YOUR INSTRUCTIONS: Copy each line in the data below that contains the word "Choose".

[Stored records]
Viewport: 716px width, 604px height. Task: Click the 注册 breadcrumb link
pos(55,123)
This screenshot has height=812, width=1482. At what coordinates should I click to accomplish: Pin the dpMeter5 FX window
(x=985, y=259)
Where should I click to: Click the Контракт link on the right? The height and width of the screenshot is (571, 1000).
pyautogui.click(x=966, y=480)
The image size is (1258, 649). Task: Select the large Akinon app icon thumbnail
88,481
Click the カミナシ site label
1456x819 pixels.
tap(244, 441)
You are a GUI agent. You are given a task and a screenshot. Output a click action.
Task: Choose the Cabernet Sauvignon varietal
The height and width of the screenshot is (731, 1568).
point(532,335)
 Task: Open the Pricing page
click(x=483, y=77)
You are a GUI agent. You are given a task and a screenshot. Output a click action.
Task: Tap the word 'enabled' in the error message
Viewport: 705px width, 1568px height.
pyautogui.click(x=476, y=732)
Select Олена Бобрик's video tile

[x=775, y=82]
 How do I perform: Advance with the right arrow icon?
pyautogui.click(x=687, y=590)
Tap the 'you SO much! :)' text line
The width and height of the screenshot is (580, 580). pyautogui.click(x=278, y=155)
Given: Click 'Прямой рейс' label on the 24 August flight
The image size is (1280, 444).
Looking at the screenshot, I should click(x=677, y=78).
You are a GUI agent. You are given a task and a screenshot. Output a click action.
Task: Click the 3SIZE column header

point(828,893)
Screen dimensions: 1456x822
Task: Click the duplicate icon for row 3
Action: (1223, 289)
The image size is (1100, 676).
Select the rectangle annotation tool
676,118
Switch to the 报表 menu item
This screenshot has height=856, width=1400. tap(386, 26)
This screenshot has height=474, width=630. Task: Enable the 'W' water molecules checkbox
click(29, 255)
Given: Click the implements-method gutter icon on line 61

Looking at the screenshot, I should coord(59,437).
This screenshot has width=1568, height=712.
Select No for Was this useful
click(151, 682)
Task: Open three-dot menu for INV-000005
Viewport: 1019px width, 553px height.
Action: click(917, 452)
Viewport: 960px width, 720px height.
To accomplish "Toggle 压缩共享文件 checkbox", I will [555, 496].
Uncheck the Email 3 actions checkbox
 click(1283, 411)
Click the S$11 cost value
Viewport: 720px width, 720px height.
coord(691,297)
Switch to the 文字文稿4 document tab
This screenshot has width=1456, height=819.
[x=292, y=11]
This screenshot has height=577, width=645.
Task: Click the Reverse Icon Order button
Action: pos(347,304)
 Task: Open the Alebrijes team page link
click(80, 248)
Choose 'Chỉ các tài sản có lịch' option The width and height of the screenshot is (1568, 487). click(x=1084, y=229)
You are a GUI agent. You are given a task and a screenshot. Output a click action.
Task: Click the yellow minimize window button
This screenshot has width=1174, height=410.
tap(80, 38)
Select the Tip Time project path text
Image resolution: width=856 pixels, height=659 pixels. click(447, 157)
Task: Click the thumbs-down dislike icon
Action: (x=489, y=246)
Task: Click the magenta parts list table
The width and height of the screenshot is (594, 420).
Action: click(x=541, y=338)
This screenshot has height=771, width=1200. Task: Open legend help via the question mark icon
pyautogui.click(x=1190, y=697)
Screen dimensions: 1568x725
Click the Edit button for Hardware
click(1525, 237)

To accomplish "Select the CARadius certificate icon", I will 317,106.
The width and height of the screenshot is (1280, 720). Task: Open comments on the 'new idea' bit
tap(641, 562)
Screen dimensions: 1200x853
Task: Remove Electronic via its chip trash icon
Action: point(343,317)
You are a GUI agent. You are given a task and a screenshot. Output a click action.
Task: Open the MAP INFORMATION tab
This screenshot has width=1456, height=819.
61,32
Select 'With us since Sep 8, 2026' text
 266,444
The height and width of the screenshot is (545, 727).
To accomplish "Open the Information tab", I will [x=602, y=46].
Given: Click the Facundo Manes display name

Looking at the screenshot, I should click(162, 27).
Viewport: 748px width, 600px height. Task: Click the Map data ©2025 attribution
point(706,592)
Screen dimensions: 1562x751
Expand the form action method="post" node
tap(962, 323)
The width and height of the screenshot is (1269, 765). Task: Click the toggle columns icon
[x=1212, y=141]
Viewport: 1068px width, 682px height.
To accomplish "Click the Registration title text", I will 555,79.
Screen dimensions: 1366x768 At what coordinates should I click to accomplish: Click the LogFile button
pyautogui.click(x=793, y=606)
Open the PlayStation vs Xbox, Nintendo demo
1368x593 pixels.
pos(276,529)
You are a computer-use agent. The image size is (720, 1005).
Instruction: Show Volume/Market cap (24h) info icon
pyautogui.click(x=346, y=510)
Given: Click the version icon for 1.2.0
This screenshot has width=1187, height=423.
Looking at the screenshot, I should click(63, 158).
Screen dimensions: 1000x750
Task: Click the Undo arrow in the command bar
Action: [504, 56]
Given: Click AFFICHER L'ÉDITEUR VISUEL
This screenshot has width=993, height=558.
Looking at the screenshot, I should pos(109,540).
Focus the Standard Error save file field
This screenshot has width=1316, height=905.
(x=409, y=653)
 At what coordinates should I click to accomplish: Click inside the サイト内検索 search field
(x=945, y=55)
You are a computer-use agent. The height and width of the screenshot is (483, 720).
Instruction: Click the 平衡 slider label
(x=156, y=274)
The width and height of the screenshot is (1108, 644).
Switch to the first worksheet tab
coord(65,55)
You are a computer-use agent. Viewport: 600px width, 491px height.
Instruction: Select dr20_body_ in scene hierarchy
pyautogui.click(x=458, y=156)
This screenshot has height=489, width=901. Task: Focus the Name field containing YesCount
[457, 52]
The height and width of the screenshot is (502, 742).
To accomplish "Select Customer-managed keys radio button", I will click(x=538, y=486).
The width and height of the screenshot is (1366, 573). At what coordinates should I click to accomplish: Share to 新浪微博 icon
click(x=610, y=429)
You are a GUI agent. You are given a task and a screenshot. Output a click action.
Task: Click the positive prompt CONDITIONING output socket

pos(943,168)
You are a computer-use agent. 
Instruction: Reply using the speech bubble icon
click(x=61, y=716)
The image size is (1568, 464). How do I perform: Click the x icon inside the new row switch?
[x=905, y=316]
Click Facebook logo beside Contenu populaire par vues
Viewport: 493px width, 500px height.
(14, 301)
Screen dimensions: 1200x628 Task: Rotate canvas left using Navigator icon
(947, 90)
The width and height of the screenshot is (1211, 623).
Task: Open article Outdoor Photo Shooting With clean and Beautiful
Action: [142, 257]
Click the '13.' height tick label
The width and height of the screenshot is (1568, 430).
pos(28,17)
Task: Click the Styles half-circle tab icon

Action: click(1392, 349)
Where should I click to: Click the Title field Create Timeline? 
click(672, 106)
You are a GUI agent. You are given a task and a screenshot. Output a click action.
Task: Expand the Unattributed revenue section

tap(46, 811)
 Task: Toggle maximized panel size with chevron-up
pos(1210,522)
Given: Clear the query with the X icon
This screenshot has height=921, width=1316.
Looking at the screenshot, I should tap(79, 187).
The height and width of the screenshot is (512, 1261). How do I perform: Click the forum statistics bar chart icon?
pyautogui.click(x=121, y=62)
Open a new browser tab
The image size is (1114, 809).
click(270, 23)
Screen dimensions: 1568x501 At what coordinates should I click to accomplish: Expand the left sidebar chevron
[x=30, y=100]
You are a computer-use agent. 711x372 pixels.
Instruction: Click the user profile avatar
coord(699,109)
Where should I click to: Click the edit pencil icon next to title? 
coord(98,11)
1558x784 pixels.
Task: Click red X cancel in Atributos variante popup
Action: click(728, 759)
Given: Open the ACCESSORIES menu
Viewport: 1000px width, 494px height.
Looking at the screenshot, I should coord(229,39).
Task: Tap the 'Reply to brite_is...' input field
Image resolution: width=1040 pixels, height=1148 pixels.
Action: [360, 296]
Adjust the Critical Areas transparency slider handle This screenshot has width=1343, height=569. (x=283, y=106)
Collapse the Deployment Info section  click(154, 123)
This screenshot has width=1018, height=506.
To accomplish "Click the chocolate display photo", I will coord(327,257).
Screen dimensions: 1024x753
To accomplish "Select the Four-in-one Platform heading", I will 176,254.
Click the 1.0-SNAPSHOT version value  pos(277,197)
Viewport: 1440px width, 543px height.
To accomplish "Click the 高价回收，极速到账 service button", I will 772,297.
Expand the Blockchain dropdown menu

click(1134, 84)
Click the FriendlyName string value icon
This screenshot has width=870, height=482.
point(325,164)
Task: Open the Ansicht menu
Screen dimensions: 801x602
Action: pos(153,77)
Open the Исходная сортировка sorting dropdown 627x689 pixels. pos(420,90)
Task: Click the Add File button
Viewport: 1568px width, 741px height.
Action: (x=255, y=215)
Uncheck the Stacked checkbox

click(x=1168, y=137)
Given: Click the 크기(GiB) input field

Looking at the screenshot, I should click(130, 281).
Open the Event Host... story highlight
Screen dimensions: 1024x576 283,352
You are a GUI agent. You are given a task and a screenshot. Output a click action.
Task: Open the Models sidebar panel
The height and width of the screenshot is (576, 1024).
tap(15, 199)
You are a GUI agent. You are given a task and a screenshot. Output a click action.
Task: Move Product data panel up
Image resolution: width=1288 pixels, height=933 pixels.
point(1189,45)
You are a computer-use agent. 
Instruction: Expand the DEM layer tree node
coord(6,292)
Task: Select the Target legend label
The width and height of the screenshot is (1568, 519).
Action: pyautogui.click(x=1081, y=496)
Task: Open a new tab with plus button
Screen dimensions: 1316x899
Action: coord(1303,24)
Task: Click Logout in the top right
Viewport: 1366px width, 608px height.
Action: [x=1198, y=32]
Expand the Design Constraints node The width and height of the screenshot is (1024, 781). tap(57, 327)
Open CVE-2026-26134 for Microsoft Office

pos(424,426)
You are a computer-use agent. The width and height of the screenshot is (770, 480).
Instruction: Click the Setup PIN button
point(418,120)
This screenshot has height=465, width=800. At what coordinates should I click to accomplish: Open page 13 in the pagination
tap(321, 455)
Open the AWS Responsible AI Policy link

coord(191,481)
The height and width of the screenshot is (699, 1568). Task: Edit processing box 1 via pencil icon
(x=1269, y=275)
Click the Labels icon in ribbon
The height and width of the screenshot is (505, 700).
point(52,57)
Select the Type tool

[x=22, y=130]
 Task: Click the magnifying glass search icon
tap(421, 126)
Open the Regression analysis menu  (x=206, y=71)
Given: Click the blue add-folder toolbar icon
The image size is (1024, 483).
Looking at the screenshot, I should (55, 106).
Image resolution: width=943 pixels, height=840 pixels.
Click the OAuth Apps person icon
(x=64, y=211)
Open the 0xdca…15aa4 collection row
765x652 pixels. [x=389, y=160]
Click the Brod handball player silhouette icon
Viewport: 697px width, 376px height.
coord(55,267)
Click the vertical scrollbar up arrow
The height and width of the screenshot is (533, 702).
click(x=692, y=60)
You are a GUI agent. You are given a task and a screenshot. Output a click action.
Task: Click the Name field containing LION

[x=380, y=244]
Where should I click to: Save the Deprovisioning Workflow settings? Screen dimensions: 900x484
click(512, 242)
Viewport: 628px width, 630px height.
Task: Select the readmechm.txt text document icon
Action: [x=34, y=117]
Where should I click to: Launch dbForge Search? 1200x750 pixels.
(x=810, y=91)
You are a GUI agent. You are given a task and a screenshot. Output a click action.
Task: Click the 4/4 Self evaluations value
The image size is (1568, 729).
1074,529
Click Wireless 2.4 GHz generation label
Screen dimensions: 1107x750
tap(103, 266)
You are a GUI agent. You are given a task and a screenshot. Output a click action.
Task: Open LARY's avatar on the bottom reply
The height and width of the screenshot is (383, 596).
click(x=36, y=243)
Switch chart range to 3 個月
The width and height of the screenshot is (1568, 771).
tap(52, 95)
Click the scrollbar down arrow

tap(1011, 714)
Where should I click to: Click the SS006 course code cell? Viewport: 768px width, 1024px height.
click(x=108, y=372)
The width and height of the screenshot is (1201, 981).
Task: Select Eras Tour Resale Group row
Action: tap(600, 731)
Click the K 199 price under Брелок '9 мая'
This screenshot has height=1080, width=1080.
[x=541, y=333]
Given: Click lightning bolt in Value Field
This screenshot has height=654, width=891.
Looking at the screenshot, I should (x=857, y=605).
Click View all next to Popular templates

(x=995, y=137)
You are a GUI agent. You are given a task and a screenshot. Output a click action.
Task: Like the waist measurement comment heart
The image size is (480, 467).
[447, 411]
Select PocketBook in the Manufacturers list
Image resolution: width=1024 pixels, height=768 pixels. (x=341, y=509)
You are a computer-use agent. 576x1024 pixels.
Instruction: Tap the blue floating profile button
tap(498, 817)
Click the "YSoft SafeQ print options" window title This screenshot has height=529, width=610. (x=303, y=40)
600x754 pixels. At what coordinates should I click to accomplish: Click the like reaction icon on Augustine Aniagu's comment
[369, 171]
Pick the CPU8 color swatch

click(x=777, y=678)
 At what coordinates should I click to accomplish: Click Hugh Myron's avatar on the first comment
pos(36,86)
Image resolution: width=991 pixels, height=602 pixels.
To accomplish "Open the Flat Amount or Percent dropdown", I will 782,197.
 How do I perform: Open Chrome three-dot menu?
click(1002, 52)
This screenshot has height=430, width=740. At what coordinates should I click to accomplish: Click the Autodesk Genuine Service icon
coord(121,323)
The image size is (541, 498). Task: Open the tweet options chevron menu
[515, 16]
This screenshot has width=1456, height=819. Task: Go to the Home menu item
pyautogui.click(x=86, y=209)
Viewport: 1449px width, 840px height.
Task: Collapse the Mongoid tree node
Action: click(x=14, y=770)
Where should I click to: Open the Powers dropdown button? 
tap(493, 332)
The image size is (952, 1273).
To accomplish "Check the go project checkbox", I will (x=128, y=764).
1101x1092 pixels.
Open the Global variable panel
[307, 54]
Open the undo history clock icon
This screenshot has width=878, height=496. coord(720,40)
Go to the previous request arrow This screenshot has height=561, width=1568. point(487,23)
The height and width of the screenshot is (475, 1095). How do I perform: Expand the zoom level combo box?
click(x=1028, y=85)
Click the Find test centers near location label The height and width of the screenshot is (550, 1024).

SOLUTION TO THIS PROBLEM:
Task: Choose the Cabernet Sauvignon varietal
Choose 'Chỉ các tài sản có lịch' option The width and height of the screenshot is (1568, 487). click(x=1084, y=229)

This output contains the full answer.